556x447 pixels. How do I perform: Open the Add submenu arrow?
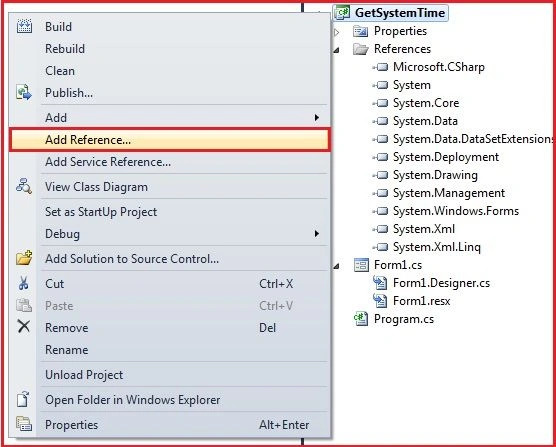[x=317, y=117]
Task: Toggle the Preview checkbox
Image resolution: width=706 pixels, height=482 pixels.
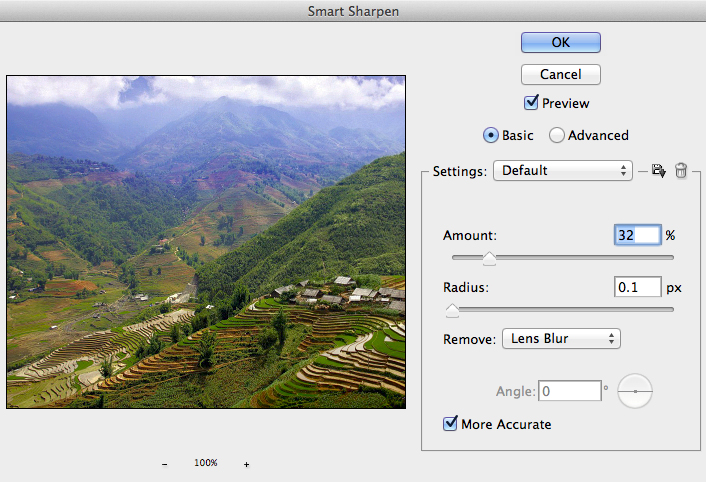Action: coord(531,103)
==
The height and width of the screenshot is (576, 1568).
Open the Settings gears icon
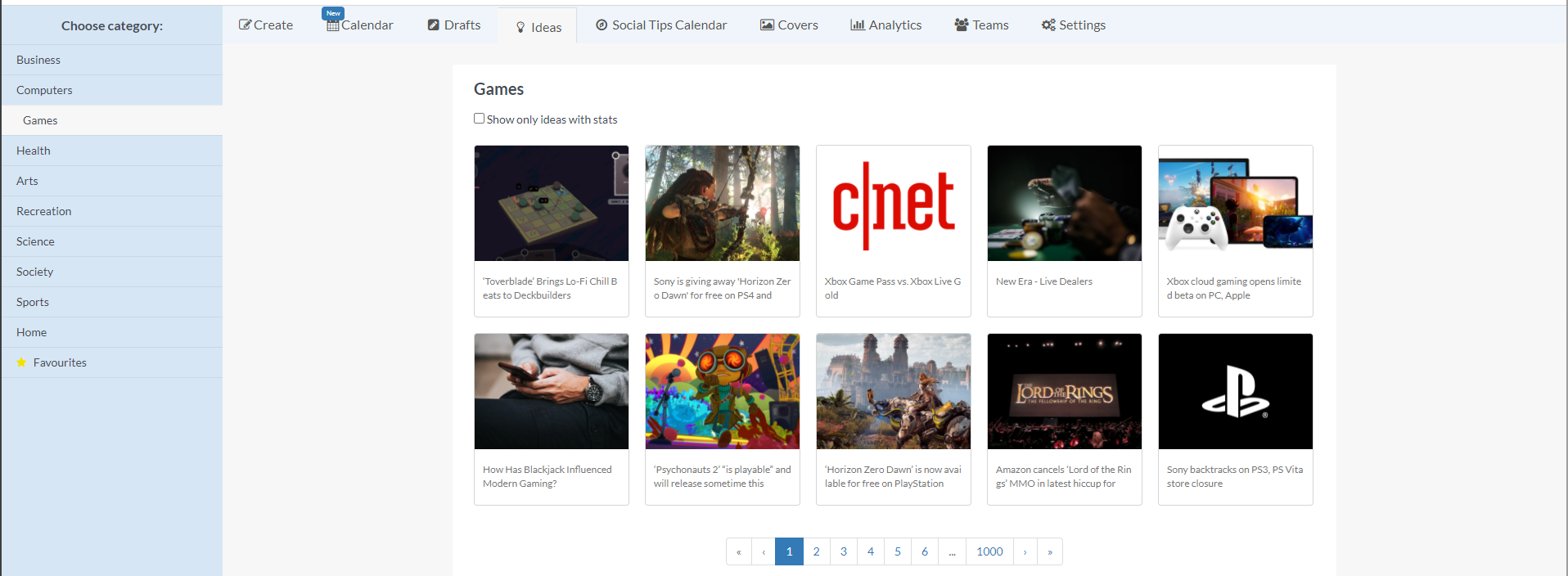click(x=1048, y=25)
---
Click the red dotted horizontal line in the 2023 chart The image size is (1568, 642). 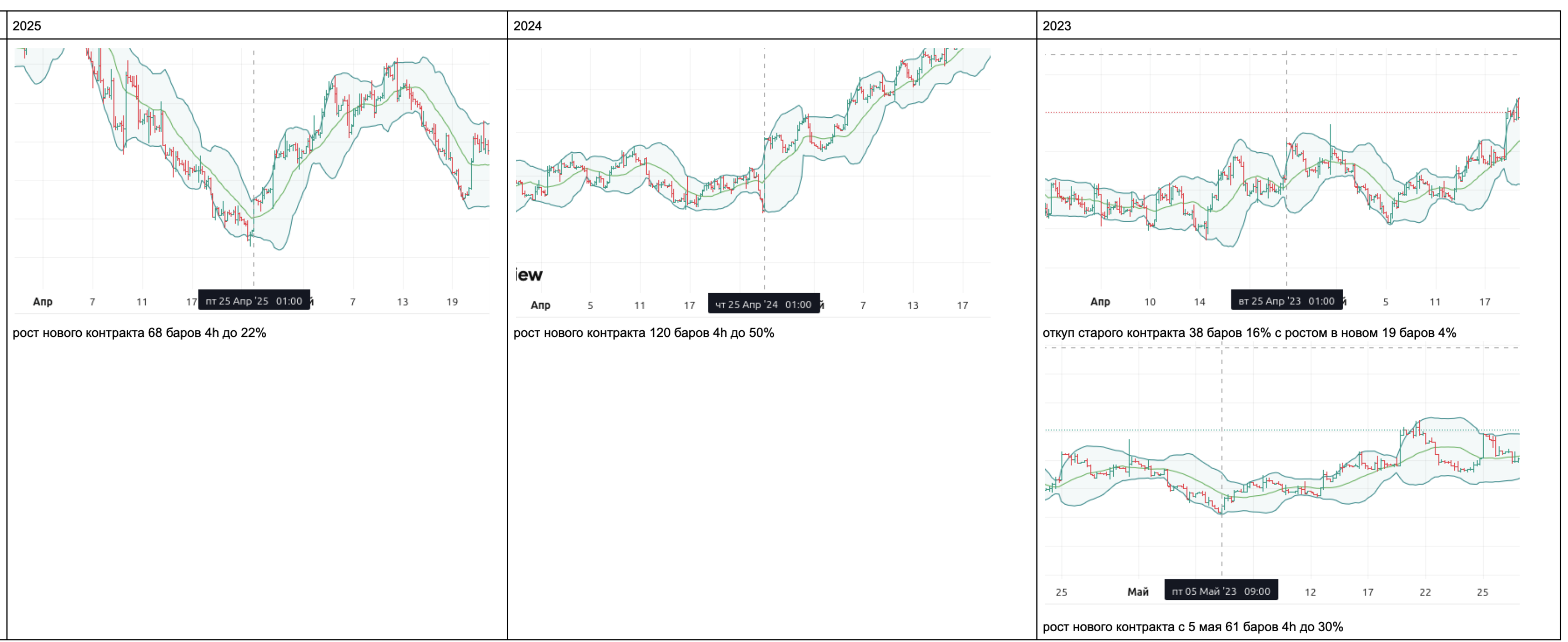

### Exercise aim
Pick out every line of the items above that contains the string "width", matching case exactly, and copy each such line in full.

### Output of the task
Image resolution: width=706 pixels, height=482 pixels.
The height and width of the screenshot is (576, 1568).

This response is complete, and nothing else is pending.